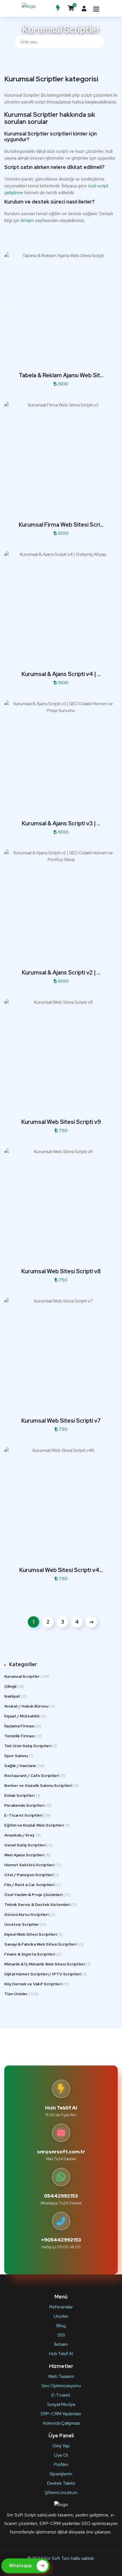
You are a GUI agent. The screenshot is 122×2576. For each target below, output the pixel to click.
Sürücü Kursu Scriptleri (29, 1914)
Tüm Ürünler (21, 1993)
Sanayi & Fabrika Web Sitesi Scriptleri (43, 1944)
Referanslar (61, 2307)
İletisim (61, 2344)
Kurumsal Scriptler (26, 1676)
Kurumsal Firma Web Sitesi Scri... (61, 524)
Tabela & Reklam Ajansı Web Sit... (61, 375)
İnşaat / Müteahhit (25, 1716)
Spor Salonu (18, 1755)
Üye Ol (61, 2455)
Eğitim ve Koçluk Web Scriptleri (36, 1825)
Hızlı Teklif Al (61, 2108)
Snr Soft (52, 2558)
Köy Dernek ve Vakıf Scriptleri (36, 1983)
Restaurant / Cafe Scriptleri (34, 1775)
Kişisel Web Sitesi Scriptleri (33, 1934)
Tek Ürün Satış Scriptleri (30, 1745)
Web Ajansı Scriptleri (27, 1854)
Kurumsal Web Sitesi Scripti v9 (61, 1122)
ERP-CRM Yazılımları (61, 2414)
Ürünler (61, 2316)
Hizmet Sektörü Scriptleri (32, 1864)
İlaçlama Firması (22, 1725)
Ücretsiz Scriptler (25, 1924)
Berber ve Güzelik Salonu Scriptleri (41, 1785)
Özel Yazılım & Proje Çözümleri (37, 1894)
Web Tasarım (61, 2376)
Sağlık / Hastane (24, 1765)
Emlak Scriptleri (22, 1795)
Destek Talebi (61, 2483)
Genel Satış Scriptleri (28, 1845)
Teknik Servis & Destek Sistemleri (40, 1904)
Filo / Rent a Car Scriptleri (32, 1884)
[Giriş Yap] (84, 8)
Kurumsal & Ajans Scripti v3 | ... (61, 823)
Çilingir (14, 1686)
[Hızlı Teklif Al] (58, 8)
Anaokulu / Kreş (22, 1835)
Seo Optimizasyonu (61, 2386)
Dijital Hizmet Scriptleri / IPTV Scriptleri (45, 1974)
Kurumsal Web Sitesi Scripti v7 (61, 1420)
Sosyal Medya (61, 2404)
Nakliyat (15, 1696)
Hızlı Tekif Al (61, 2354)
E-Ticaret (61, 2395)
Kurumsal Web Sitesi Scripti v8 (61, 1271)
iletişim (27, 220)
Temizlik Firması (22, 1735)
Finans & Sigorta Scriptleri (33, 1954)
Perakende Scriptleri (27, 1805)
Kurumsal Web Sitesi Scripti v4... (61, 1570)
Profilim (61, 2464)
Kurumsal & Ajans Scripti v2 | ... (61, 972)
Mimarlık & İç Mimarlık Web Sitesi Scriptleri (47, 1964)
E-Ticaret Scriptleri (27, 1815)
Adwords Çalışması (61, 2423)
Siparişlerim (61, 2474)
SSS (61, 2335)
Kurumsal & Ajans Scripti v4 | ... (61, 674)
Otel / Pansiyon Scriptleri (31, 1874)
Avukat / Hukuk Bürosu (29, 1706)
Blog (61, 2326)
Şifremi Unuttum (61, 2493)
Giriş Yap (61, 2446)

■ ■ ■

Task instructions. Copy every line from the records that holds the string "Hizmet".

Written answer.
Hizmet Sektörü Scriptleri (32, 1864)
Dijital Hizmet Scriptleri / IPTV Scriptleri (45, 1974)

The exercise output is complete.